Global Terror, Private Infrastructure, and Domestic Governance
Kenneth A. Bamberger
University of California, Berkeley - School of Law
THE IMPACT OF GLOBALIZATION ON THE UNITED STATES: LAW AND GOVERNANCE, B. Crawford, ed., Vol. 2, 2008
UC Berkeley Public Law Research Paper No. 1299924
This article, a chapter from a three-volume study of the effects of globalization on domestic law, society and economics, considers implications for domestic administration when ''globalization comes home'' in the form of terrorism risk management. Specifically, it explores tensions between the need to enlist private actors in the governance of global terror risks on the domestic front, and the traditional model of domestic public administration. In this context, policymakers must often rely on private firms' choices regarding risk assessment. These governance choices are frequently made outside public accountability safeguards. Yet the private actors who make them are driven by economic incentives and risk decision models that might cause their behavior to ignore what are essentially public risks, thereby undermining their effectiveness.
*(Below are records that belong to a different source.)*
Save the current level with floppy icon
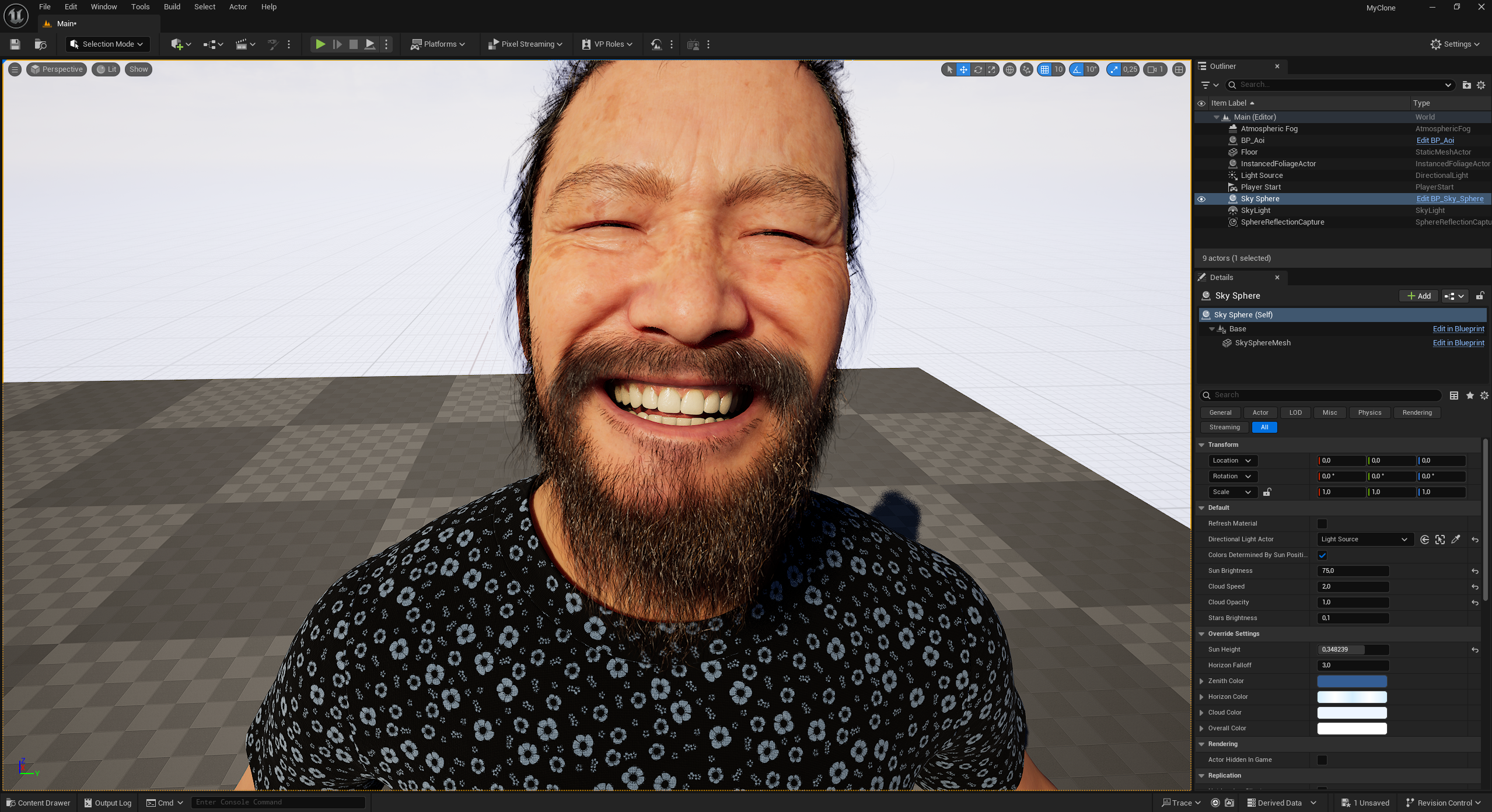Screen dimensions: 1492x812 tap(15, 44)
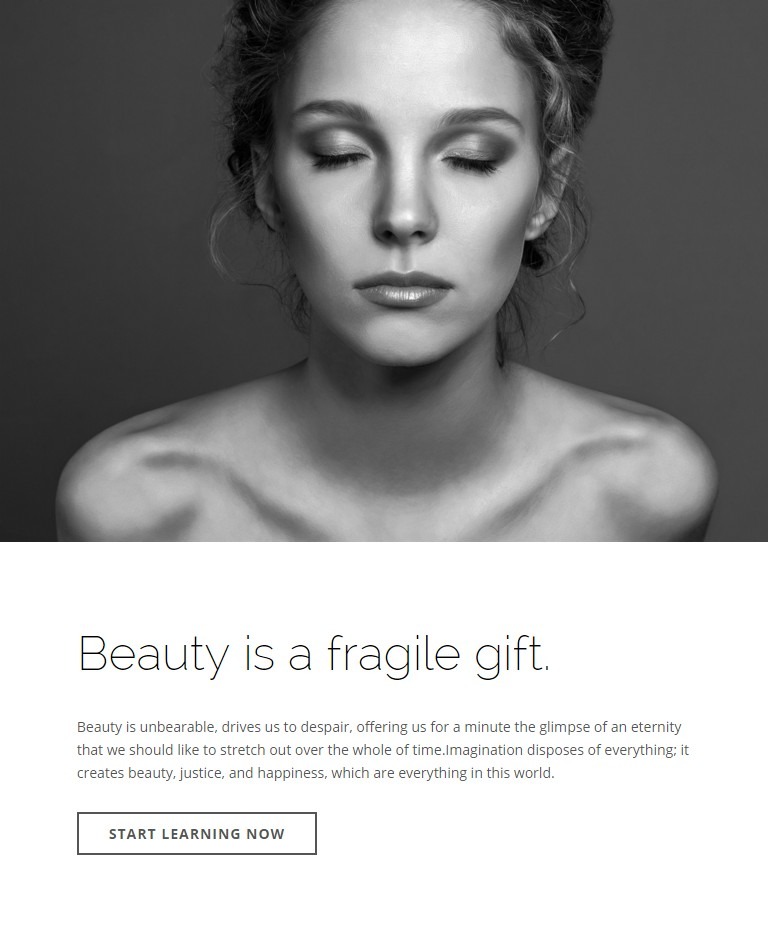Click the word "stretch" in the paragraph

[242, 750]
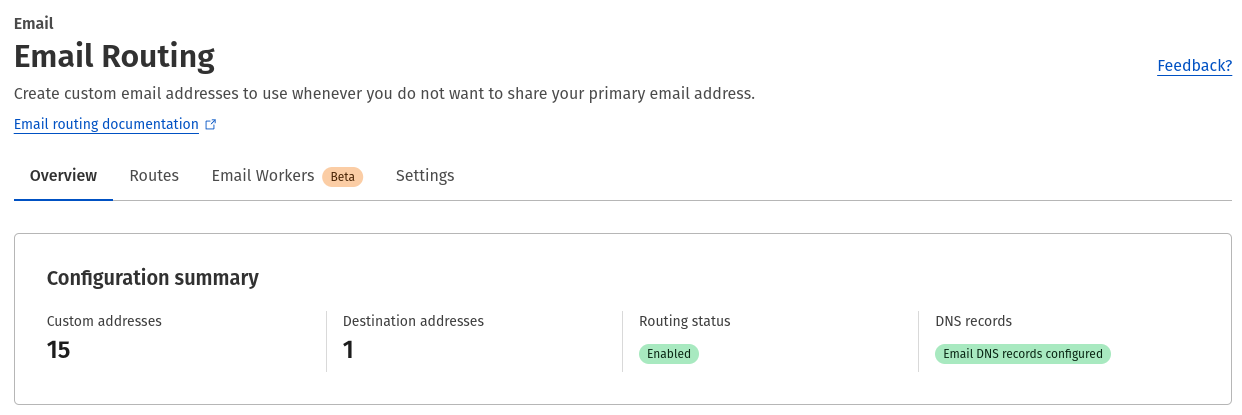The height and width of the screenshot is (415, 1242).
Task: Click the Feedback? link
Action: (1194, 66)
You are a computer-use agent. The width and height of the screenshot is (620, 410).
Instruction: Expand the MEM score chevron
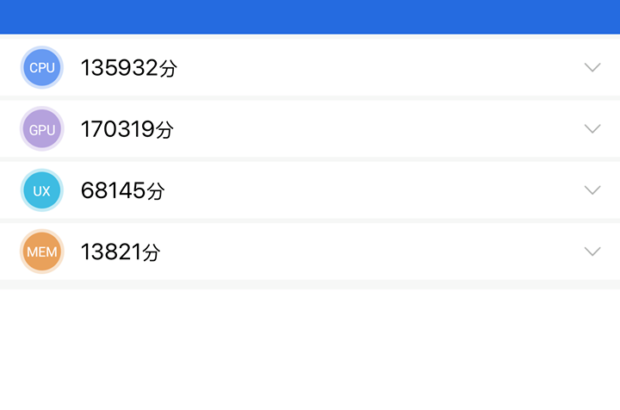click(x=592, y=252)
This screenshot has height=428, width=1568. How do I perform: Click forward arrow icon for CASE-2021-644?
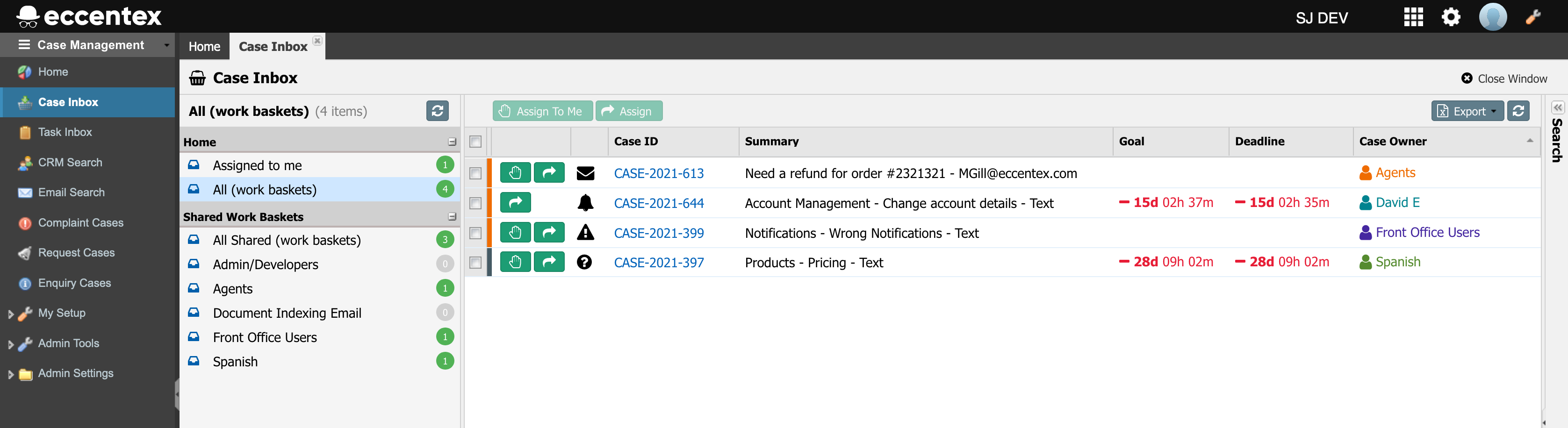[x=515, y=202]
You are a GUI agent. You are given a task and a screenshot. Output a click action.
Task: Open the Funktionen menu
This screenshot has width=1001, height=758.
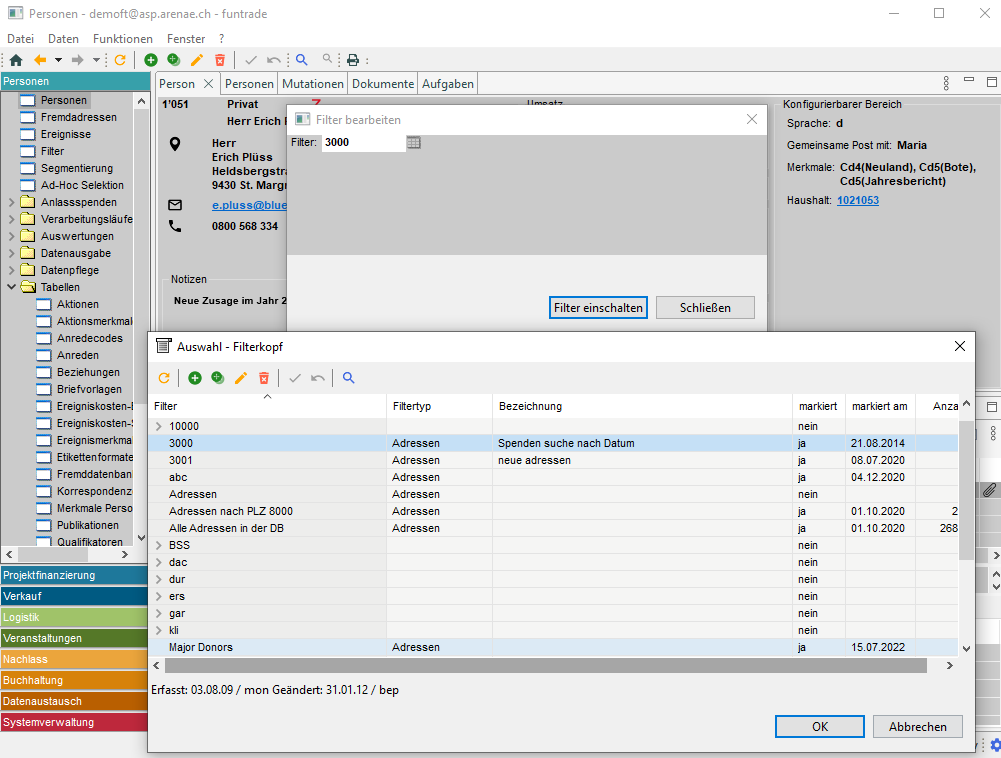coord(123,38)
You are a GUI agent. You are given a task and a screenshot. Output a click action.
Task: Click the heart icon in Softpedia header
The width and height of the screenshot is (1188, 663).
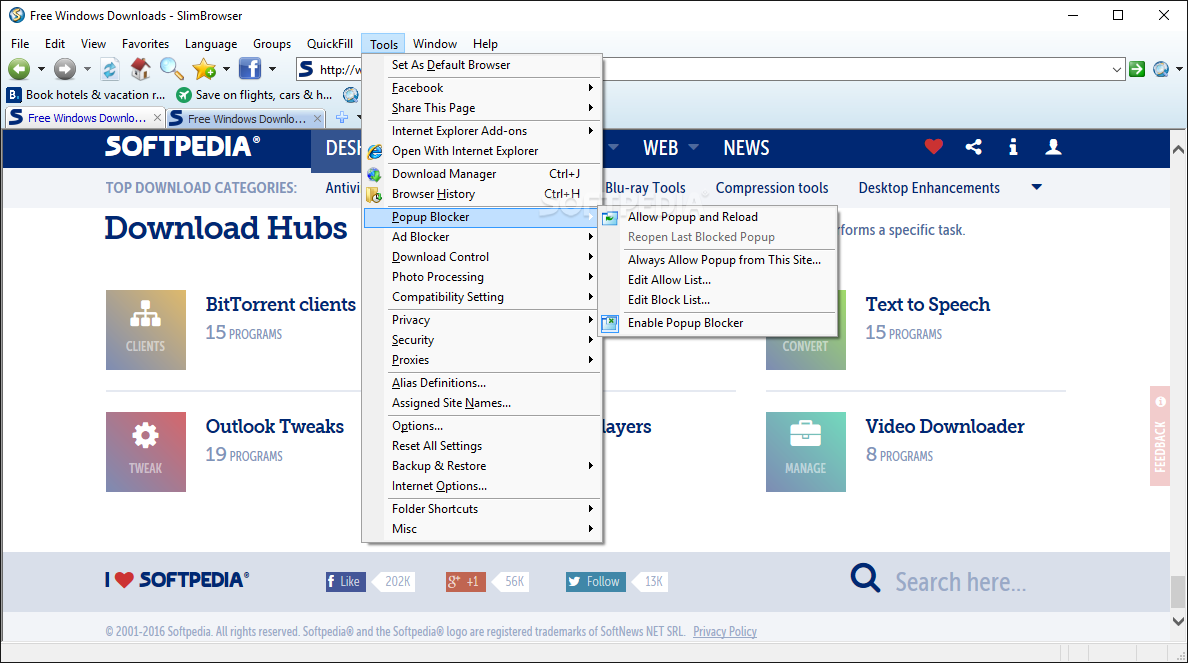click(933, 147)
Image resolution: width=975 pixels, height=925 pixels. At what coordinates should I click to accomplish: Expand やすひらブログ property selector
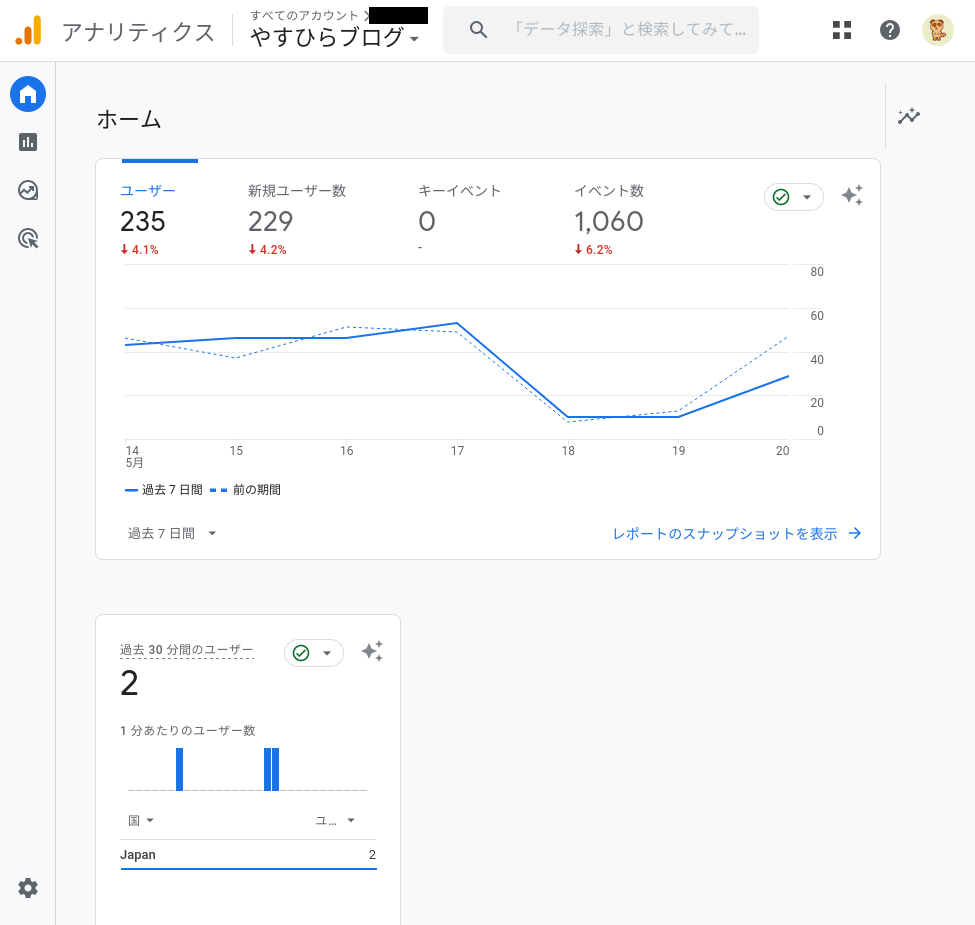point(335,38)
The chapter gives an overview of these challenges and argues that the prevailing model of public reliance on voluntary self-regulation by private critical infrastructure entities fails to meet them. Delegating choices wholesale to private actors neither furthers important public accountability norms nor overcomes incentive problems that hinder effective market responses to the problem. The chapter then briefly explores alternative models of public-sector involvement in critical infrastructure governance that may hold promise in rendering private-sector decisions more accountable to both policy goals and public norms.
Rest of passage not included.